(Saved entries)

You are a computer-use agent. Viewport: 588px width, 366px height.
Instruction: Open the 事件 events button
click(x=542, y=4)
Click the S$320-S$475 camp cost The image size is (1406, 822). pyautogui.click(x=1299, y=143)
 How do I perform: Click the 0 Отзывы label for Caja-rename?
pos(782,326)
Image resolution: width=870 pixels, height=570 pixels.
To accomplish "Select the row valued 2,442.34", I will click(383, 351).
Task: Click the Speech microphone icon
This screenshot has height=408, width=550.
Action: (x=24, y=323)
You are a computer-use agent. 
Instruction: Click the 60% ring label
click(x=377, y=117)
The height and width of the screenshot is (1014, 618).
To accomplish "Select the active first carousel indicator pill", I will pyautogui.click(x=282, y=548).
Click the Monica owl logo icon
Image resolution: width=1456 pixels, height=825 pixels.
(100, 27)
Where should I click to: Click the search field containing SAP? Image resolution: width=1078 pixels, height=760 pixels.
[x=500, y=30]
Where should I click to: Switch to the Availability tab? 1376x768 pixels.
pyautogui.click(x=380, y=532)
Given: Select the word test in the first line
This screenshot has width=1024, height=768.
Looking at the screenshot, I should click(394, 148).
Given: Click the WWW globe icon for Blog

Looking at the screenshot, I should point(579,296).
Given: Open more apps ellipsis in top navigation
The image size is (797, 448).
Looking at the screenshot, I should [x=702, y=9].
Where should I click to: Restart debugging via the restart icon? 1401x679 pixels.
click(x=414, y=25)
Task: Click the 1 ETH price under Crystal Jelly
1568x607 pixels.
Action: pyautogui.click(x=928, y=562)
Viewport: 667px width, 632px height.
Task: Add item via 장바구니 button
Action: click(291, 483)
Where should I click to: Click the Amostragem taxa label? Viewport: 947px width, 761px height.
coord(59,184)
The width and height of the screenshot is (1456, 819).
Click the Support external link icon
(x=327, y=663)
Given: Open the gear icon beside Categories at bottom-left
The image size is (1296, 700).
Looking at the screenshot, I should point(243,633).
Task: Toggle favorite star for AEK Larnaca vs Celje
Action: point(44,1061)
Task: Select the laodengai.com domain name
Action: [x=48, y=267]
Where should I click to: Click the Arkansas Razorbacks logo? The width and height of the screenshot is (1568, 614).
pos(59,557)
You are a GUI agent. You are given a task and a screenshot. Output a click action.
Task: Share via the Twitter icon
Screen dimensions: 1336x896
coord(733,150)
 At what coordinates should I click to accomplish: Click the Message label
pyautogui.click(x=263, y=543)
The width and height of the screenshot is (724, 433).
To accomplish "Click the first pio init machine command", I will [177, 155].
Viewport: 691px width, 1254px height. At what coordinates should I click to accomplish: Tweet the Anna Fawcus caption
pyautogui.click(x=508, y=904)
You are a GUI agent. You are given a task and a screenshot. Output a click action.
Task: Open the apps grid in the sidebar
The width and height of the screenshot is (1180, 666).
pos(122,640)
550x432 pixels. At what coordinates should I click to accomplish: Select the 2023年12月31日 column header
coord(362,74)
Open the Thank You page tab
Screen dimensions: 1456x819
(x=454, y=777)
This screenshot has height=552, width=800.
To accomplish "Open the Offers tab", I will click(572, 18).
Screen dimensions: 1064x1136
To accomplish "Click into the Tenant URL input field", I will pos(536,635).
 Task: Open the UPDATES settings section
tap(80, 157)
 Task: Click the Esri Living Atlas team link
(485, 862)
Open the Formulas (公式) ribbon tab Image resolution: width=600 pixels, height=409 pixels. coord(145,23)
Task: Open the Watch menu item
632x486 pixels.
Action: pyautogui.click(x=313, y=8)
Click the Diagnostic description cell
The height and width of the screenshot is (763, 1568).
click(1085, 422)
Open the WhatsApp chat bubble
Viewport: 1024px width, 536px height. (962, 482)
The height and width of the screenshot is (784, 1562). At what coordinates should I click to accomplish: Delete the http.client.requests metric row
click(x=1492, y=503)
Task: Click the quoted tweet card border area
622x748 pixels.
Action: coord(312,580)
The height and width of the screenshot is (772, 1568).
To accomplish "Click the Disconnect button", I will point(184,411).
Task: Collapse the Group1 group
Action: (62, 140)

• _WHAT YOU HAVE TO DO_
All of the entries, from the first line to the last, should be duplicated exactly.

• _EXERCISE SOLUTION_
You are a computer-use agent. Viewport: 588px width, 366px height.
Instruction: Open the 事件 events button
click(x=542, y=4)
Click the S$320-S$475 camp cost The image size is (1406, 822). pyautogui.click(x=1299, y=143)
 How do I perform: Click the 0 Отзывы label for Caja-rename?
pos(782,326)
Image resolution: width=870 pixels, height=570 pixels.
To accomplish "Select the row valued 2,442.34", I will click(383, 351).
Task: Click the Speech microphone icon
This screenshot has height=408, width=550.
Action: (x=24, y=323)
You are a computer-use agent. 
Instruction: Click the 60% ring label
click(x=377, y=117)
The height and width of the screenshot is (1014, 618).
To accomplish "Select the active first carousel indicator pill", I will pyautogui.click(x=282, y=548).
Click the Monica owl logo icon
Image resolution: width=1456 pixels, height=825 pixels.
(100, 27)
Where should I click to: Click the search field containing SAP? Image resolution: width=1078 pixels, height=760 pixels.
[x=500, y=30]
Where should I click to: Switch to the Availability tab? 1376x768 pixels.
pyautogui.click(x=380, y=532)
Given: Select the word test in the first line
This screenshot has width=1024, height=768.
Looking at the screenshot, I should click(394, 148).
Given: Click the WWW globe icon for Blog

Looking at the screenshot, I should point(579,296).
Given: Open more apps ellipsis in top navigation
The image size is (797, 448).
Looking at the screenshot, I should [x=702, y=9].
Where should I click to: Restart debugging via the restart icon? 1401x679 pixels.
click(x=414, y=25)
Task: Click the 1 ETH price under Crystal Jelly
1568x607 pixels.
Action: pyautogui.click(x=928, y=562)
Viewport: 667px width, 632px height.
Task: Add item via 장바구니 button
Action: click(291, 483)
Where should I click to: Click the Amostragem taxa label? Viewport: 947px width, 761px height.
coord(59,184)
The width and height of the screenshot is (1456, 819).
Click the Support external link icon
(x=327, y=663)
Given: Open the gear icon beside Categories at bottom-left
The image size is (1296, 700).
Looking at the screenshot, I should point(243,633).
Task: Toggle favorite star for AEK Larnaca vs Celje
Action: point(44,1061)
Task: Select the laodengai.com domain name
Action: [x=48, y=267]
Where should I click to: Click the Arkansas Razorbacks logo? The width and height of the screenshot is (1568, 614).
pos(59,557)
You are a GUI agent. You are given a task and a screenshot. Output a click action.
Task: Share via the Twitter icon
Screen dimensions: 1336x896
coord(733,150)
 At what coordinates should I click to accomplish: Click the Message label
pyautogui.click(x=263, y=543)
The width and height of the screenshot is (724, 433).
To accomplish "Click the first pio init machine command", I will [177, 155].
Viewport: 691px width, 1254px height. At what coordinates should I click to accomplish: Tweet the Anna Fawcus caption
pyautogui.click(x=508, y=904)
You are a GUI agent. You are given a task and a screenshot. Output a click action.
Task: Open the apps grid in the sidebar
The width and height of the screenshot is (1180, 666).
pos(122,640)
550x432 pixels. At what coordinates should I click to accomplish: Select the 2023年12月31日 column header
coord(362,74)
Open the Thank You page tab
Screen dimensions: 1456x819
(x=454, y=777)
This screenshot has height=552, width=800.
To accomplish "Open the Offers tab", I will click(572, 18).
Screen dimensions: 1064x1136
To accomplish "Click into the Tenant URL input field", I will pos(536,635).
 Task: Open the UPDATES settings section
tap(80, 157)
 Task: Click the Esri Living Atlas team link
(485, 862)
Open the Formulas (公式) ribbon tab Image resolution: width=600 pixels, height=409 pixels. coord(145,23)
Task: Open the Watch menu item
632x486 pixels.
Action: pyautogui.click(x=313, y=8)
Click the Diagnostic description cell
The height and width of the screenshot is (763, 1568).
click(1085, 422)
Open the WhatsApp chat bubble
Viewport: 1024px width, 536px height. (962, 482)
The height and width of the screenshot is (784, 1562). At what coordinates should I click to accomplish: Delete the http.client.requests metric row
click(x=1492, y=503)
Task: Click the quoted tweet card border area
622x748 pixels.
Action: coord(312,580)
The height and width of the screenshot is (772, 1568).
To accomplish "Click the Disconnect button", I will point(184,411).
Task: Collapse the Group1 group
Action: (62, 140)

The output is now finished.